> Instructions for the task
What is the number of lines below that include the string "will"? Provide that number alone.

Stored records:
<<<<

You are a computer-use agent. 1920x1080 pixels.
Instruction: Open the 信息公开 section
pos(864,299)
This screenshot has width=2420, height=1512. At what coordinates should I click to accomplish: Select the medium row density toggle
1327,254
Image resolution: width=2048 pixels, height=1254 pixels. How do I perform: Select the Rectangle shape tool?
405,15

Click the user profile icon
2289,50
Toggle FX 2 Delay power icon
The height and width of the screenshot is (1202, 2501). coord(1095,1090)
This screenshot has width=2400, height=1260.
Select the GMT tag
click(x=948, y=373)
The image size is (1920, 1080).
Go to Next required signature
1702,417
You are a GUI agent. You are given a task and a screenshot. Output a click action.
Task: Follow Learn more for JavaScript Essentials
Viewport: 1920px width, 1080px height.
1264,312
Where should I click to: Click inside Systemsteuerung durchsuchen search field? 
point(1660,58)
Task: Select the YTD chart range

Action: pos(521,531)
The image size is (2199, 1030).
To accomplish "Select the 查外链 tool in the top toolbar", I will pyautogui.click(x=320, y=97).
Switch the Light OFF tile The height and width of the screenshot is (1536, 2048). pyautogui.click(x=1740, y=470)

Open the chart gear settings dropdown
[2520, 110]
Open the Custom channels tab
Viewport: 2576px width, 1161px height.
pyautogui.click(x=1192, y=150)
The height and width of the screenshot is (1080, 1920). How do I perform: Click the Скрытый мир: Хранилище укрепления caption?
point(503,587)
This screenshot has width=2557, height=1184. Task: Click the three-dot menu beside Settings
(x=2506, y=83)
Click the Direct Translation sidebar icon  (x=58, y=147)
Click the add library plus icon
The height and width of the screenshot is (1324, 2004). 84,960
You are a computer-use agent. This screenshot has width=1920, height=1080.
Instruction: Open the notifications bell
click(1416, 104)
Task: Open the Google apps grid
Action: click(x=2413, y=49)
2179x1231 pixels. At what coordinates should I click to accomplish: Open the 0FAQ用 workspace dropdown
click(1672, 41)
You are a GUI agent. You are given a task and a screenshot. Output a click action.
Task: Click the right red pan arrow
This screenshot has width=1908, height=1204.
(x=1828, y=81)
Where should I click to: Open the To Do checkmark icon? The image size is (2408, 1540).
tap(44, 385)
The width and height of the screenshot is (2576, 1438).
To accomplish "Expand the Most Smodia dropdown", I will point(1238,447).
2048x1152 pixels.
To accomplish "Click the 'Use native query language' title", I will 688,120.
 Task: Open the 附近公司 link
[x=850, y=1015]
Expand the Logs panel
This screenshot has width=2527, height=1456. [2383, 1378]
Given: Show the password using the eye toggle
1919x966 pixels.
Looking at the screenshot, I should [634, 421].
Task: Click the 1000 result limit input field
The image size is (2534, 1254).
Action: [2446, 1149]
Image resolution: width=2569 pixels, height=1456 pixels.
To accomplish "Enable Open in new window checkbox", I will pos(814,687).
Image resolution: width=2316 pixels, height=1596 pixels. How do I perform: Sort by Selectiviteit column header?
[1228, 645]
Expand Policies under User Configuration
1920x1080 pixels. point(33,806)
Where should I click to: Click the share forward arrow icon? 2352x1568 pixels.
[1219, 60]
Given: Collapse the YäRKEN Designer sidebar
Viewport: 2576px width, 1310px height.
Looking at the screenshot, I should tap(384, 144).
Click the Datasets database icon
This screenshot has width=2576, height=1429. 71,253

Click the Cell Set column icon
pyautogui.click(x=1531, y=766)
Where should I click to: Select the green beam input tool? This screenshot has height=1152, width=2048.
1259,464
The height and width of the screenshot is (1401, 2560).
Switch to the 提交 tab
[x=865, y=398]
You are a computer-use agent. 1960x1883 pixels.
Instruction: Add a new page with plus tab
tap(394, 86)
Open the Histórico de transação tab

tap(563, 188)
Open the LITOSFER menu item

>>>>

> Answer section
4